Buizenversterkers
De eindtrap
Single ended

Wat kunnen oude radio's ons leren...
-

-

Oude radio's gebruiken doorgaans een single ended schakeling: de triode van de EABC80 en een EL84 als pentode. Om geen kernsaturatie te bekomen moet men een luchtspleet in de transfo hebben. Maar dit veroorzaakt een vermindering van de zelfinductie van de transfo (slechte bassen). Om dit te compenseren zou de transfo meer ijzer moeten hebben, maar dit kan niet: de radio zou te duur worden...

Maar laten we eens kijken hoe de ingenieurs het probleem aangepakt hebben.

Dit is de schakeling van een radio uit de jaren 1950. Toen moest de schakeling zo eenvoudig en zo goedkoop mogelijk zijn. Dus geen voedingstransfo, de radio was direct op het net aangesloten. Daardoor kon de radio ook op een gelijkspanningsnet aangesloten worden, of een 110/130V net (die bestonden nog volop in de steden). De buizen zijn van het Uxxx-type, buizen met een gloeistroom van 100mA. Men verliest 10W in de 950Ω weerstand, maar daardoor kan de fabrikant een transformator uitsparen.

De gelijkrichting is enkelzijdig en men heeft een sterke 50Hz brom. Maar de ingenieurs hebben een truc uit hun mouw gehaald om de brom én de permanente stroom in de transfo te beperken.

De audio eindtrap is een UL84, een buis die aangepast is om te werken met een lagere hoogspanning (het is zeker geen equivalent van de EL84!). De anodestroom is hoog (69mA), er is een dissipatie van 0.9W in het schermrooster en 11.1W op de anode. De buis wordt dus dicht bij haar limieten gebruikt, zoals in nagenoeg alle SE schakelingen. Er zou een relatief grote transformator met luchtspleet nodig zijn in een standaardschakeling.

Maar de transformator is speciaal: de hoogspanning komt toe op het midden van de primaire wikkeling. De stroom wordt in tweën gesplitst, een deel is de anodestroom, een deel is de voeding naar de rest van de ontvanger (en de schermroosterstroom). De permanente anodestroom wordt daardoor gedeeltelijk gecompenseerd door de radiostroom, zodat de transfo kleiner uitgevoerd kan worden.

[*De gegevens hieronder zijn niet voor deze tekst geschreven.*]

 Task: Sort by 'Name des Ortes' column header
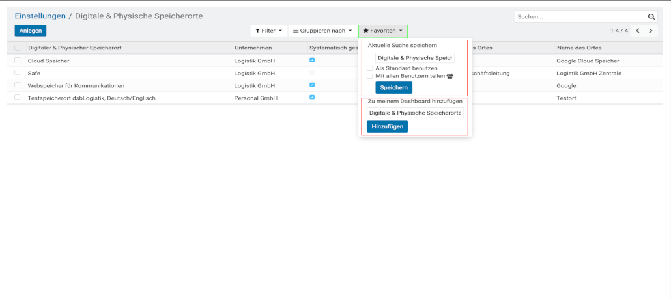(x=579, y=48)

De schakeling heeft ook nadelen, er is een vermogenverlies, maar dat was niet zo belangrijk toen: bepaalde radiotoestellen hadden een eindtrap die slechts 1.5W kon leveren (met 10% vervorming). De verliezen zijn wisselspanningverliezen die optreden in de weerstand van 2.7kΩ, deze weerstand is eigenlijk een extra belastingsweerstand voor de pentode.

Menno van der Veen ("Wat kan men leren uit lampenradio's") legt precies uit hoe er toch redelijke bassen gehaald kunnen worden met een outputtransformator die eigenlijk veel te zwak is om die frekwenties weer te geven.

In duurdere radio's gebruikt men een speciale schakeling waarbij de transfo kan komen te vervallen: de geluidskwaliteit is veel beter door de afwezigheid van de transfo, maar men moet speciale hoogohmige luidsprekers gebruiken. Dit is de SRPP schakeling die ook gebruikt werd in televisies van Philips.

Maar zou het niet mogelijk zijn een systeem te ontwikkelen waarbij we een constante stroom (BIAS) door een tweede identieke primaire wikkeling sturen? De stroom wordt geleverd door een stroombron met een extreem hoge inwendige impedantie zodat de eerste primaire spoel niet gedempt wordt. De stroombron wordt gestuurd door de anodestroom van de eindbuis (de voorbeeldschakeling is niet volledig correct).

Daardoor is er geen permanent magnetisme meer, kan de luchtspleet vervallen en kan de transformator veel kleiner gemaakt worden (single ended versterkers leveren doorgaans niet zo'n hoog vermogen). Door het ontbreken van een luchtspleet heeft de transfo een hoge zelfinductie zodat de lage tonen ook goed weergegeven kunnen worden.

Maar de filosofie van de single ended schakeling is juist gebaseerd op het feit dat het magnetisch veld nooit omgepoold wordt. Het is namelijk het ompolen van het magnetisch veld in de transfo die verantwoordelijk is voor de vreselijke vervormingen die men bij balansversterkers aantreft. Wist u dat niet?